Eine der größten Flutkatastrophen in der Geschichte der Stadt Augsburg war die Folge. Besonders hart traf es die Jakobervorstadt, das Hochzoller Ufer und die damals noch selbstständige Stadt Lechhausen, wo der Wasserstand eine Höhe von bis zu 80 cm erreichte und Notevakuierungen durchgeführt werden mussten. (b) Die Schäden des Unglücks wurden insgesamt auf 2 Millionen Mark beziffert.

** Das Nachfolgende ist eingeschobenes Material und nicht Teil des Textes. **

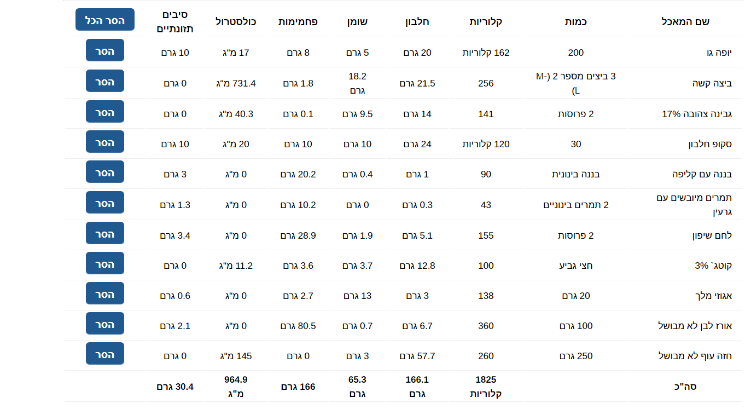751x409 pixels.
Task: Remove the ביצה קשה entry
Action: click(x=105, y=81)
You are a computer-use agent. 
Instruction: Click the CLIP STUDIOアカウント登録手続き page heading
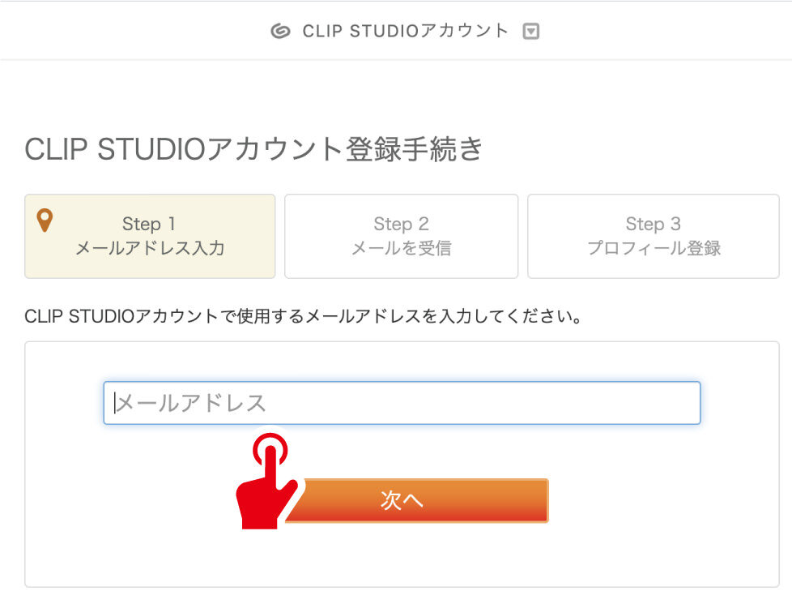point(253,150)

Für die Stadt Augsburg war es unmöglich, der Katastrophe alleine Herr zu werden. Daher half das bayerische Militär. Ab dem 16. Juni 1910 wurden das 3. Infanterie-Regiment mit seinen verschiedenen Kompagnien sowie ein Pionier-Bataillon zum Hilfseinsatz abgestellt. Insgesamt waren bis zu 300 Soldaten gleichzeitig vor Ort. Die Hochphase ihres Einsatzes lag zwar zwischen dem 16. und dem 23. Juni, doch wurden Soldaten, wenn auch in abnehmender Zahl, bis Mitte September herangezogen. Ihre Hauptaufgaben waren die Sicherung des Geländes am Schleusenhaus und beim Floßhafen, die Beseitigung der Wehrreste des Hochablasses sowie die Ufersicherung bis zur Hochzoller Brücke. Kiesgefüllte Kisten, Sandsäcke und andere Natur- materialien wie Rutenbündel aus Tannenreisig (Faschinen, Borzen) sollten die Böschungsbrüche stabilisieren und auch das Brunnenwerk am Hochablass – das Zentrum der städtischen Trink- wasserversorgung – vor Zerstörung bewahren.

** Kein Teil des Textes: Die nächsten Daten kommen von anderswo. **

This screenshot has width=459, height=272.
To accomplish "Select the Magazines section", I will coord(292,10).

Neben dem Militär stellten auch mehrere Augsburger Firmen – MAN, Thormann & Stiefel oder Holzmann & Comp. – Personal, Gerätschaften und Fachwissen für den Katastropheneinsatz zur Verfügung. Die Erfahrungen des Jahres 1910 machten deutlich, dass es in Augsburg im Katastrophenfall an geschultem Personal und Gerätschaften fehlte. Aus Mitgliedern der freiwilligen Feuerwehr und städtischen Wasserbauarbeitern wurde in Augsburg daher 1911 eine Wasserwehr mit einer Stärke von 90 Mann gebildet, die auch regelmäßige Übungen abhielt.

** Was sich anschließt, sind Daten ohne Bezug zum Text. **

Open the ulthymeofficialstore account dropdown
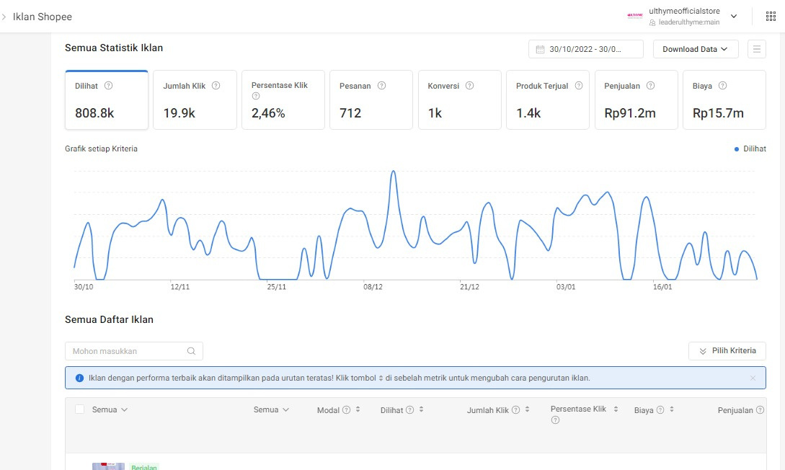This screenshot has height=470, width=785. 734,17
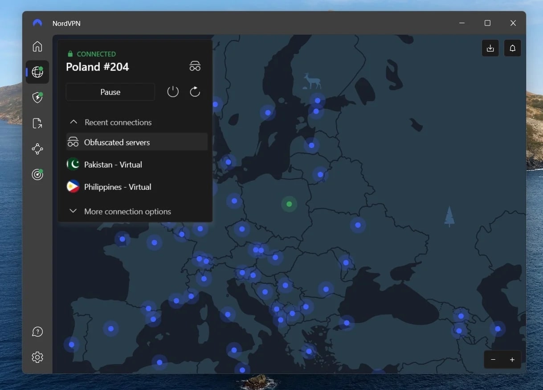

Für den Wiederaufbau des 1912 eröffneten neuen Hochablasses wurde nach den Plänen von Münchener Architekten und Stadtbaurat Otto Holzer eine querliegende Stahlbetonkonstruktion mit festen sowie beweglichen Walzen- und Schütztafelwehren und einer Kiesschleuse gewählt.